Directed by Kiyoshi Kurosawa.
Starring Koji Yakusho, Masato Hagiwara, Tsuyoshi Ujiki and Anna Nakagawa.
Detective Takabe is perplexed by a series of grisly murders in which the perpetrators claim to have no memory of the crime. While seemingly random and unrelated, the murders all share one common trait, the carving of the letter ‘X’ into the victims’ necks and an encounter with a mysterious amnesiac.
When Hollywood horror was in a sad state, Japan emerged as a formidable force in cinematic terror, creating fascinating and frightening films made with a uniquely Japanese touch that favoured atmosphere and slow creeping dread over loud clattering jump scares. A film often regarded, along with The Ring and Audition as one of the best the Japanese horror (or J-Horror) sub-genre is Kiyoshi Kurosawa’s Cure.
The film is presented in a cold, almost clinical approach full of extended takes that can often last up to several minutes, with the camera barely moving and only changing angle occasionally during the many long dialogue scenes. This creates an uneasy feeling in the viewers, toying with your expectations as to what could happen, with the quiet stillness often ratcheting up the anxiety, particularly when character’s minds start to become twisted by the sinister Mamiya. This approach gives the film a quietly creepy atmosphere that digs under your skin with the noticeable lack of music (aside from an unnervingly upbeat opening theme) only adding to what is an already queasy experience.
The clinical direction extends to the depiction of violence that often comes as a shock after long periods of peace. Take one murder, for instance, where a policeman attends to his regular duties before calmly drawing his gun and shooting his colleague in the head. It’s a brutal and shocking scene comes after a long quiet period that has lulled the viewer into a false sense of calm before jolting us awake. It’s an approach that keeps you on your toes as we anxiously await the next outburst of bloodshed.
Perhaps the best quality that Cure has going for it is it’s, on paper, simple story that hides something far more complex. Cure’s plot is very akin to a great mystery novel, the myriad of twists turns and surprises never ceasing to confuse and engross. Our sanity being tested as we become increasingly unsure as to what is real, a dream or a vivid hallucination. The story is loaded with complex themes regarding memory, sanity and perhaps, in my view, most distinctly, identity. Take the repeated asking of the question “Who are you?” and how it seems to drive some characters to react with anger, confusion and fear.

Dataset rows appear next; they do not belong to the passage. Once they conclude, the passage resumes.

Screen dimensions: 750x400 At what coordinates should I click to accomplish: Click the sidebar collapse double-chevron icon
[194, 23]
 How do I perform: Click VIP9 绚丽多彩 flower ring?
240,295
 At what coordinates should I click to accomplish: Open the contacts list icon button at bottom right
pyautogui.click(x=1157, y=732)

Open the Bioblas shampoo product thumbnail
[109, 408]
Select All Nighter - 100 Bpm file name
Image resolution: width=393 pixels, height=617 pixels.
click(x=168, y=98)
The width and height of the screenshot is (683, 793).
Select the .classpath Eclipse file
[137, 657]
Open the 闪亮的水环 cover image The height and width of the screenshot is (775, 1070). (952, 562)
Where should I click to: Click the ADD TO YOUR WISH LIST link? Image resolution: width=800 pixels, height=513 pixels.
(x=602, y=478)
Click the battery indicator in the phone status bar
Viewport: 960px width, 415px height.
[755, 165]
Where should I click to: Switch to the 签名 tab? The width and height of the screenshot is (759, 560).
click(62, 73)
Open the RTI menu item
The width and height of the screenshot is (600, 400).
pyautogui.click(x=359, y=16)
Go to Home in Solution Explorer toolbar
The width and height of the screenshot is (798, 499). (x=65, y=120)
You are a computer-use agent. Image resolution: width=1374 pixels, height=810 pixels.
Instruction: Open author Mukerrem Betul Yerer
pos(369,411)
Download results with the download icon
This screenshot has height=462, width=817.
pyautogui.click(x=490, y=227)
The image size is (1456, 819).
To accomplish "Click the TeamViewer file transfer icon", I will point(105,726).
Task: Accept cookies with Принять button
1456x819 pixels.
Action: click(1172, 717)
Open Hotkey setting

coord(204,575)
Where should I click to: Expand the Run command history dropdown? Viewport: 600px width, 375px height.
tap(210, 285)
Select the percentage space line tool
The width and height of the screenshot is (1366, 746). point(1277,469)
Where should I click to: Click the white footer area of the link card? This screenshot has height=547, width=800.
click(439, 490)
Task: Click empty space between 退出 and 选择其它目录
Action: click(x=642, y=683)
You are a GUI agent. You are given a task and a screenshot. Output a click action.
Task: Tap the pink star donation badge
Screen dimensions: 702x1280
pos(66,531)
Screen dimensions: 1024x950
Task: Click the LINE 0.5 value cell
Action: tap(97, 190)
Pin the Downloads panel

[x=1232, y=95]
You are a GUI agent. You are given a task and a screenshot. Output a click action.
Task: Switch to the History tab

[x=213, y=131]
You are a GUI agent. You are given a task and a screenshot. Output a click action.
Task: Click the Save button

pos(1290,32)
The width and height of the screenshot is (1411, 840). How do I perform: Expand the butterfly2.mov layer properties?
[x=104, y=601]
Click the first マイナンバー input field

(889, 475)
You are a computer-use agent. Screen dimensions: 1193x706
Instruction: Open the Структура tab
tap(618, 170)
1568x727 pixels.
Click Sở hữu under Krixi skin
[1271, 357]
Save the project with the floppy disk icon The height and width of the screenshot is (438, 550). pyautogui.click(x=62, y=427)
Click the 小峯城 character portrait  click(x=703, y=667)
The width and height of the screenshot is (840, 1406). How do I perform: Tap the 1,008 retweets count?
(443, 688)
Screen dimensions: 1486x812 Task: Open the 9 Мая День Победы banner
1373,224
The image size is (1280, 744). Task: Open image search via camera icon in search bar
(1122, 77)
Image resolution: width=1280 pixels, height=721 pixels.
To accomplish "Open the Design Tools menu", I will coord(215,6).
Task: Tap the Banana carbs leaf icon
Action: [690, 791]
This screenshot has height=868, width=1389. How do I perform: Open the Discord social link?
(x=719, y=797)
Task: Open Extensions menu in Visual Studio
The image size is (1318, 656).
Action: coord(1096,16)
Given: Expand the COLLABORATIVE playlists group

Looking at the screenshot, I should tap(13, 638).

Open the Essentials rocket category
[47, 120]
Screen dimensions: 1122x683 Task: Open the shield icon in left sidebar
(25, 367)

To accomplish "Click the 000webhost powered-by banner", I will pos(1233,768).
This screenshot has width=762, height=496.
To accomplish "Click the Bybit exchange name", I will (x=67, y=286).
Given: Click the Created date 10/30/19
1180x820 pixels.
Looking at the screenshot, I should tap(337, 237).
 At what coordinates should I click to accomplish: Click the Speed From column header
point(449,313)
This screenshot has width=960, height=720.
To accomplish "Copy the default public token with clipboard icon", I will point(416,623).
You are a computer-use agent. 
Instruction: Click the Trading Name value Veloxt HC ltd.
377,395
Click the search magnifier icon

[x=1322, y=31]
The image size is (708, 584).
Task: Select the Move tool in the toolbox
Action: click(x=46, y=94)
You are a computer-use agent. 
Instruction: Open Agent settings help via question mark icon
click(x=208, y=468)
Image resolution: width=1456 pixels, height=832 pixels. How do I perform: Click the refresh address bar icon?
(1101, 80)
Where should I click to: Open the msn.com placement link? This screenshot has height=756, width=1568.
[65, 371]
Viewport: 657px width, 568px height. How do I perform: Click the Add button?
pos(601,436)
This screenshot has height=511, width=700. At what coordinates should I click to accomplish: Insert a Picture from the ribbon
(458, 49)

The mystery around Mamiya is a powerful draw, with the character’s mysterious nature and perpetually sinister presence a source of many questions. Who is he? Where did he come from? How can he do what he can do?. While the film offers answers to these questions, suggesting he is someone who, through exhaustive study, cracked the human mind and has gained control over it, there is still enough ambiguity about his powers to make this unassuming oddball a surprisingly terrifying villain. The guy doesn’t need a knife to kill someone, he can make someone else do it through mere suggestion.
The central performances are strong, particularly from Koji Yakusho and Masato Hagiwara as Takabe and Mamiya respectively. Detective Takabe makes for a sympathetic protagonist, emotionally repressed and barely keeping his mind in check to cope with the darkness of his job while struggling with a mentally ill wife. Yakusho excels at bringing the character to life, wearing the mental and physical exhaustion on his tired, weary face, his anger and frustration building to the point of explosive outbursts of rage and anguish.
Hagiwara though is the real star on show as the amnesiac yet immensely dangerous Mamiya. Always appearing lost and confused, Mamiya might not seem like the most fearsome horror foe, however, it is this harmless appearance proves to be his greatest asset. Hiding a devious and sinister psychopath possessing an almost supernatural ability at manipulation. Hagiwara is fantastic in the role, his constant repetition and cryptic questions coupled with his cold and hypnotic delivery lending his words more power and danger than any weapon.
Cure is a film that is light on scares and overt horror with it being far heavier on atmosphere. The story is a slow burner, moving along at a butt-numbing pace that, at times, can make it rather tiresome in its initial half-hour. And don’t expect everything to be fully explained by the time the credits roll either. The film ends on a cryptic note that leaves more questions than it answers and this is bound to frustrate viewers hoping for an easy resolution. It’s an approach that I am torn on, appreciating the film for not spoon-feeding me an easy to digest mystery, although, I wouldn’t mind a few spoon fulls of something a tad easier to wrap my head around.
The queasy atmosphere, strong performances and impeccable direction ensures that Cure is an engaging mystery that keeps you wondering what the hell it’s all about, even if its slow pace and sometimes confusing approach is likely to leave you bewildered and possibly bored. Check it out if you’re curious, but be patient with it.